And so on, until the node owning slot 16383 finally returns the cursor 0.

Some thoughts:

If each node holds many small scattered slot ranges, it means many redirects during one scan.
Some existing clients may be able to handle this out of the box (e.g. redis-cli -c), but many clients do a slotmap update whenever they see a MOVED redirect. In this case they shouldn't, so it would be sorta breaking to them. Maybe an ASK redirect would be better as it doesn't imply that anything is moved?
CSCAN looks very much like the regular SCAN. Can't we just add redirects, and the SLOTRANGE option, to the regular SCAN in cluster mode? Would that be a breaking change? (In standalone mode it can return an error if SLOTRANGE is present.)
Are there any alternatives? Scanning all masters concurrently

P.S. Why don't AWS people use the terms "standalone mode" and "cluster mode" like in the code base and the docs? :grin: (Or even CEY and CEN, since the config is actually cluster-enabled yes and cluster-enabled no... :grimacing:)

Comment From: hpatro

Implement a CSCAN [SLOTRANGE start end] [MATCH pattern] [COUNT count] [TYPE type], which does an incremental scan of the cluster in place. If the command is sent to the wrong node, it will automatically be redirected to the correct one, allowing for incremental scanning.

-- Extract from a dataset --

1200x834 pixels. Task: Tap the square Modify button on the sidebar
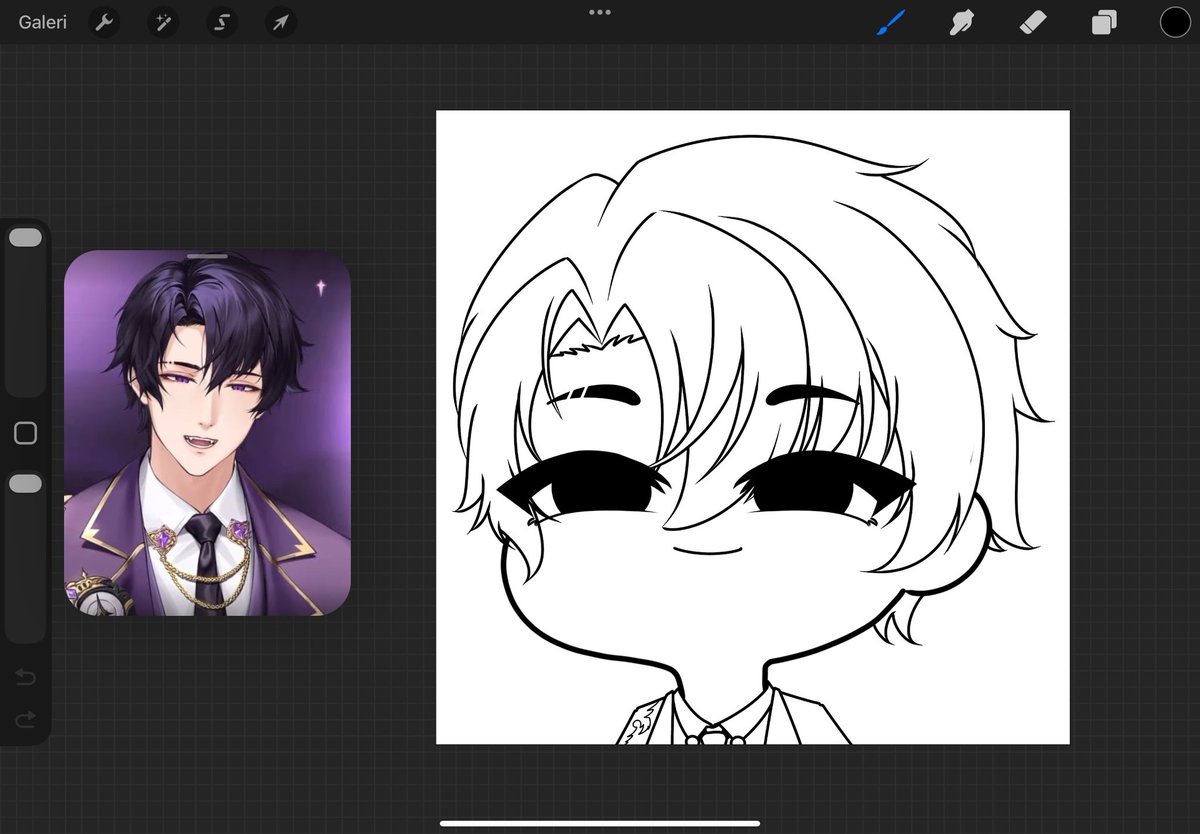point(25,433)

@madolson I guess we would need to have a custom routing based on the slot number provided here. Do we want to build this semantic and make it accessible for other APIs for e.g. FLUSH [SLOT ID] to clean data for a slot and gets redirected to the correct node based on the slot information parsed.

Are there any concern on making the regular SCAN command cluster mode aware then with a new optional parameter SLOTRANGE given most of the API is the same ?

Comment From: madolson

CSCAN looks very much like the regular SCAN. Can't we just add redirects, and the SLOTRANGE option, to the regular SCAN in cluster mode? Would that be a breaking change? (In standalone mode it can return an error if SLOTRANGE is present.)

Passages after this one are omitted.